The alleged finding of human remains, designated San Geronimo, in 1853 was regarded as confirming of an incident recorded by a Spanish Benedictine named Diego de Haedo, who published a topographical history of Algiers in 1612. Haedo sets forth the legend that a young Arab who had embraced Christianity and had been baptized with the name of Geronimo (Jerome) was captured by a Moorish corsair in 1569 and taken to Algiers.

The Arabs endeavoured to induce Geronimo to renounce Christianity, but as he steadfastly refused to do so, he was condemned to death. Bound hand and foot, he was thrown alive into a mould in which a block of concrete was about to be made. The block containing his body was built into an angle of the Fort of the Twenty-four Hours, then under construction.

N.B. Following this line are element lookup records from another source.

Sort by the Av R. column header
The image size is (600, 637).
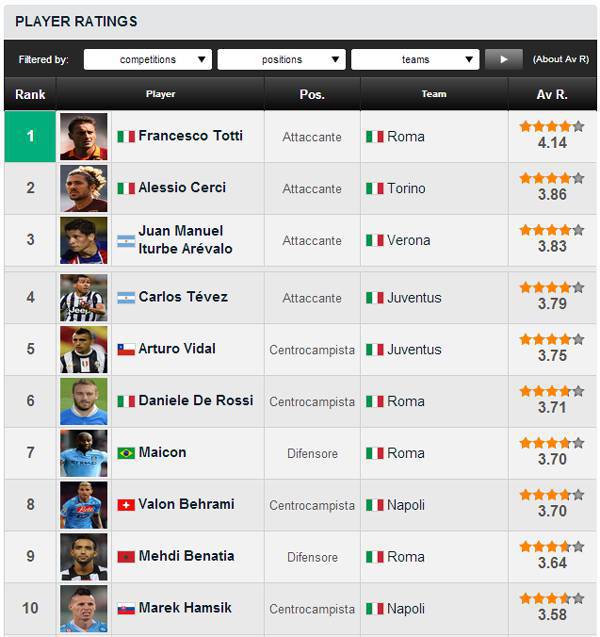click(552, 95)
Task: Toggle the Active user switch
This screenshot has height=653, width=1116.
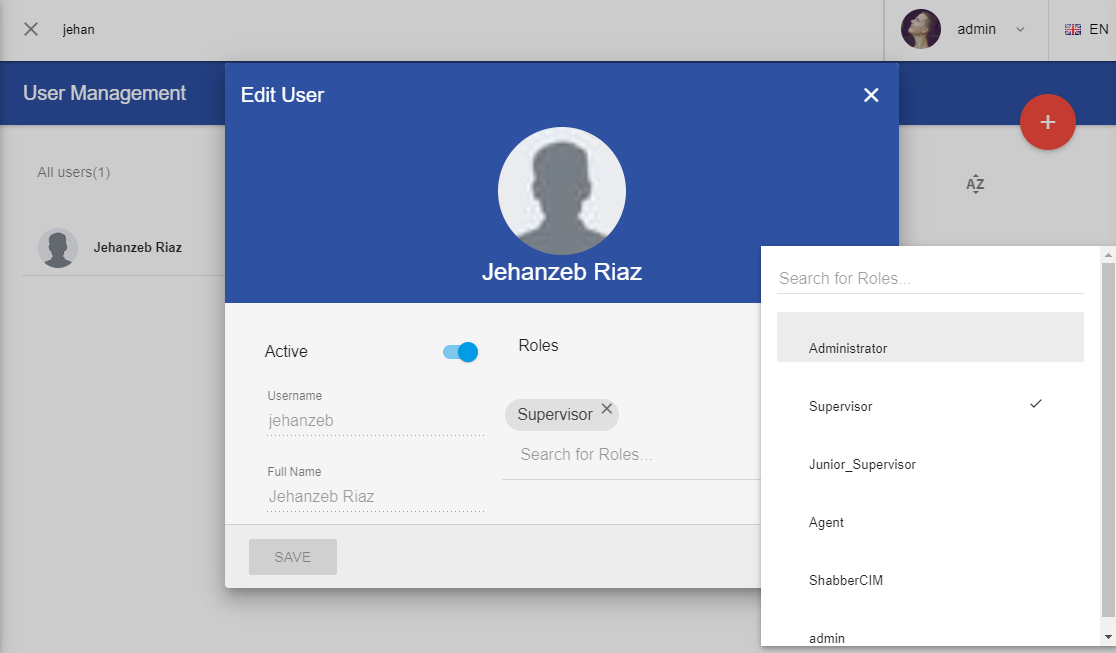Action: coord(461,352)
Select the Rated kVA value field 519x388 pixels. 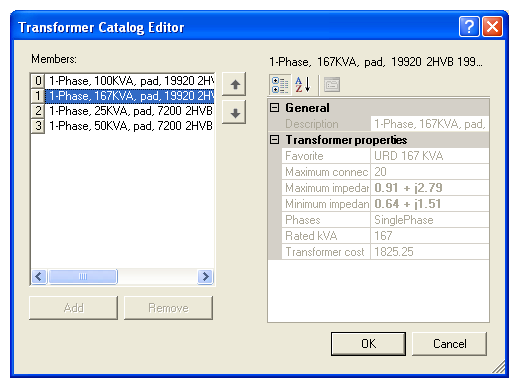pyautogui.click(x=430, y=236)
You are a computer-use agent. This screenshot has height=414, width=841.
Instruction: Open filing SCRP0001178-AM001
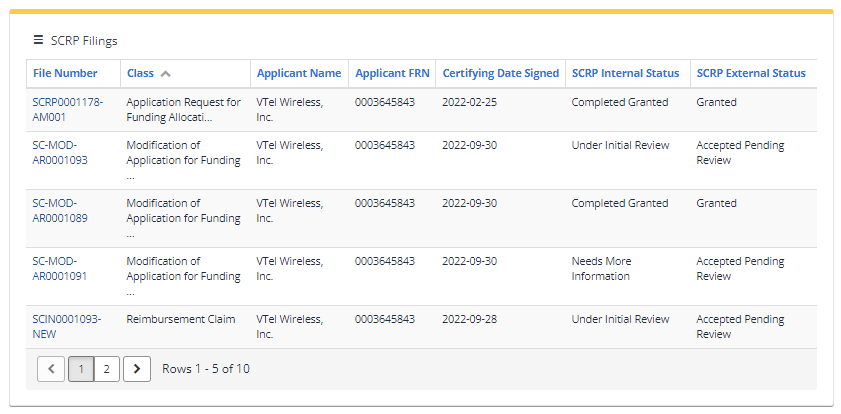(67, 110)
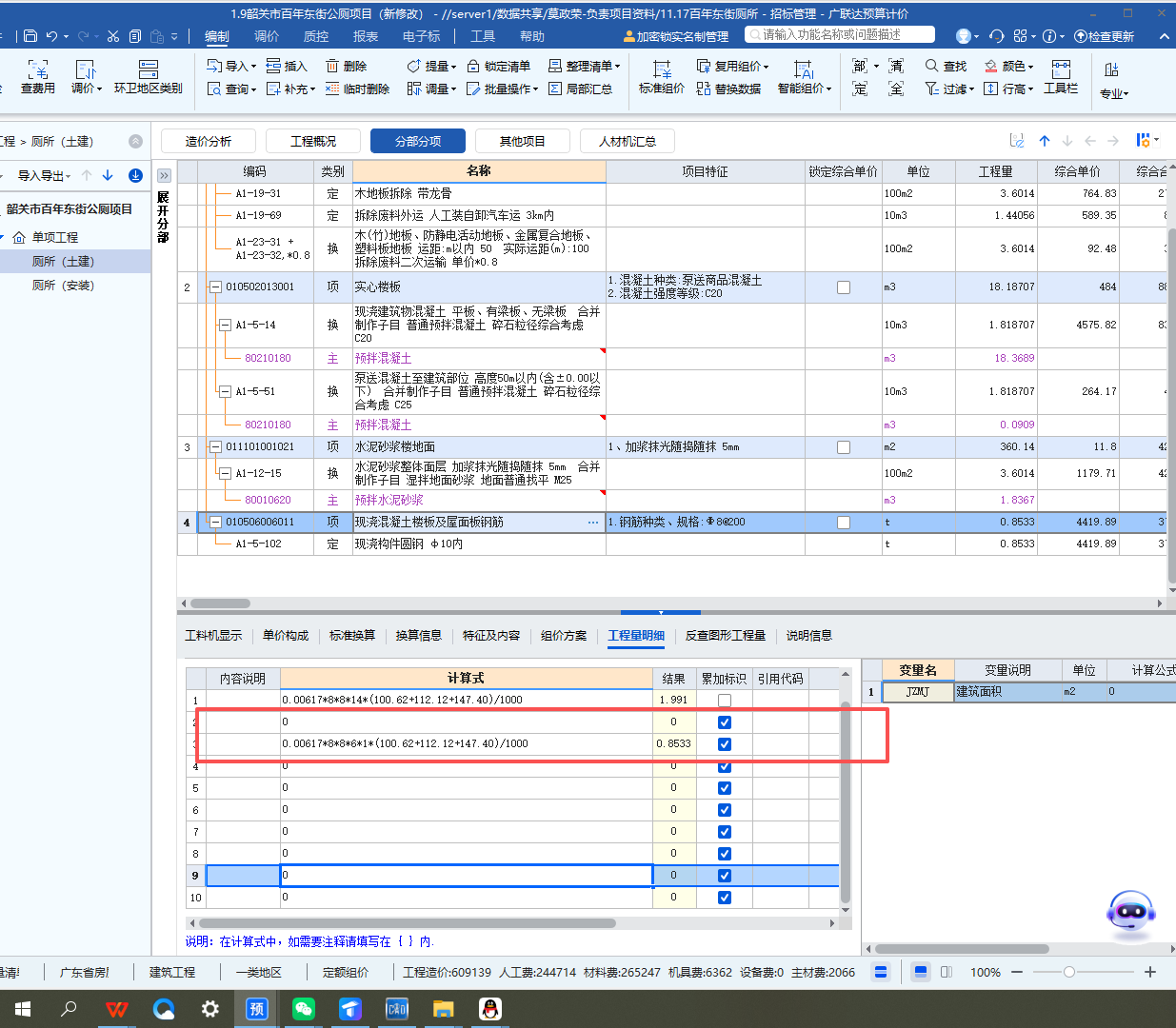This screenshot has width=1176, height=1028.
Task: Click the zoom slider in status bar
Action: 1069,972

According to Samuel M. Zwemer, in 1853 the Fort of the Twenty-four Hours was demolished, and, in the very angle specified by Haedo, the skeleton of Geronimo was found. The bones were interred at St. Philippe, now the Ketchaoua Mosque. Liquid plaster of Paris was run into the mould left by the saint's body, creating a perfect model showing the features of the youth, the cords which bound him, and even the texture of his clothing. This model was said to be held in the museum formerly at Parc du Galland, Mustapha Superior, Algiers.